"I've got my mojo back. I'm living my life and it's thanks to the hospice.
I spent nearly 3 weeks there as I was at the end of my tether with constant pain and I couldn't take any more. I couldn't eat because of terribly sore lips that were a side effect of chemotherapy. I couldn't even touch them without feeling intense pain. I had spasms in my back and a wisdom tooth that no-one could touch because my lips were so sore. I lost a lot of weight and my friends were worried about me. One phoned up my nurse for advice and she contacted the hospice straight away.
I thought you went to the hospice to die, but they took me in and treated my symptoms. One of the doctors took advice on treating my lips immediately. It was like a miracle cure after so long trying so many things. I was given muscle relaxants for the back spasms. Each day I felt better - now I don't have any of the symptoms I went in with after putting up with them for over 12 months. I've even had my wisdom tooth removed.
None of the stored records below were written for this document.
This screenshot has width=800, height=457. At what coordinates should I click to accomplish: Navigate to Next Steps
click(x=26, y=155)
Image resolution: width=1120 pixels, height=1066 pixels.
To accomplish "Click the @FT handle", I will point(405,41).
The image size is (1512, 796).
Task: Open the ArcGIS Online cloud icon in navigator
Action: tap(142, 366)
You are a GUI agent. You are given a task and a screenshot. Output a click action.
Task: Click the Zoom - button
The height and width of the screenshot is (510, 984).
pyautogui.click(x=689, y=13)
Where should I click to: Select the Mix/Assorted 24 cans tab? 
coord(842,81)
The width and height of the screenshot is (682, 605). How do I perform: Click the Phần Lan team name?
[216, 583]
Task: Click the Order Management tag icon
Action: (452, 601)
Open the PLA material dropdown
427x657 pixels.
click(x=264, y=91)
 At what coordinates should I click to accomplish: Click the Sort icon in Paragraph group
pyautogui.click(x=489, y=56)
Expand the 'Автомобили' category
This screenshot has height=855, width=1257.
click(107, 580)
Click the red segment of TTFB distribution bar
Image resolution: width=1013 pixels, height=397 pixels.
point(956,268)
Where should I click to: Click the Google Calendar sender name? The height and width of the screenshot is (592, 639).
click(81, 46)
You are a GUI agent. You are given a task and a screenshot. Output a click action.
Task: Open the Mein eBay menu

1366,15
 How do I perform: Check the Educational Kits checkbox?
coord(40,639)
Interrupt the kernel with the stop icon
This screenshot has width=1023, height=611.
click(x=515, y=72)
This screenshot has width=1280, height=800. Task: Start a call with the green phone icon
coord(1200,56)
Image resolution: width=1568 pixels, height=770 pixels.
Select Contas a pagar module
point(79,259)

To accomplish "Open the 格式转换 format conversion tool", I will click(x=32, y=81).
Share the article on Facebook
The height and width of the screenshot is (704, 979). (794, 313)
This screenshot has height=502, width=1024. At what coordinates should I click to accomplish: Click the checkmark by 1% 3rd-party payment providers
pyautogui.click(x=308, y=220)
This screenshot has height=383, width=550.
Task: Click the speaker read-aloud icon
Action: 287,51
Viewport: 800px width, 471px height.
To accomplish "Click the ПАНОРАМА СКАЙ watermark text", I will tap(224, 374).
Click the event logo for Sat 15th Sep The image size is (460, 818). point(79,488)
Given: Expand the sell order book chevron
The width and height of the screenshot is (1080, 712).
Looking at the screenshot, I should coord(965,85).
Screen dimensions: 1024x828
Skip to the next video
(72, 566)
I'm stronger, I've put nearly a stone back on since going to the hospice, I've a better mindset and I'm fitter. There is no comparison with the quality of life I had before. Now I can get out and meet friends. I can enjoy lunch like I used to. I've even treated myself to lamb shank for the first time in over a year - I enjoyed it thoroughly!
I can't thank the catering staff enough - I asked to see the cook to personally thank them for putting me on the road to recovery! I created a bucket list when I was in remission - I've still a couple of things on there but am planning to do them in the next few weeks.
Being ill has shown me how many friends I have and how much people care about me. I didn't realise how much people thought of me. I feel fortunate that I didn't become ill sooner. I've done a lot in my life and I've no regrets. I've had a full life and have been all over the world. My outlook is different now than when I was at my worst - I don't want to lose my independence - I'm not going to fade away in a nursing home having everything done for me.
I've always been very open about dying - I find that's the best way. I don't want anyone to be afraid to talk to me in case they upset me. I want people to feel like they can ask me how I am. I'm a strong-willed person and being ill and not having control over how I felt was very frustrating.
The hospice feels like a security cloak around me. I'm not scared or afraid. It's like a five star hotel with nurses.If I can be at the hospice when my time comes I've got peace of mind. The hospice has given me my life back."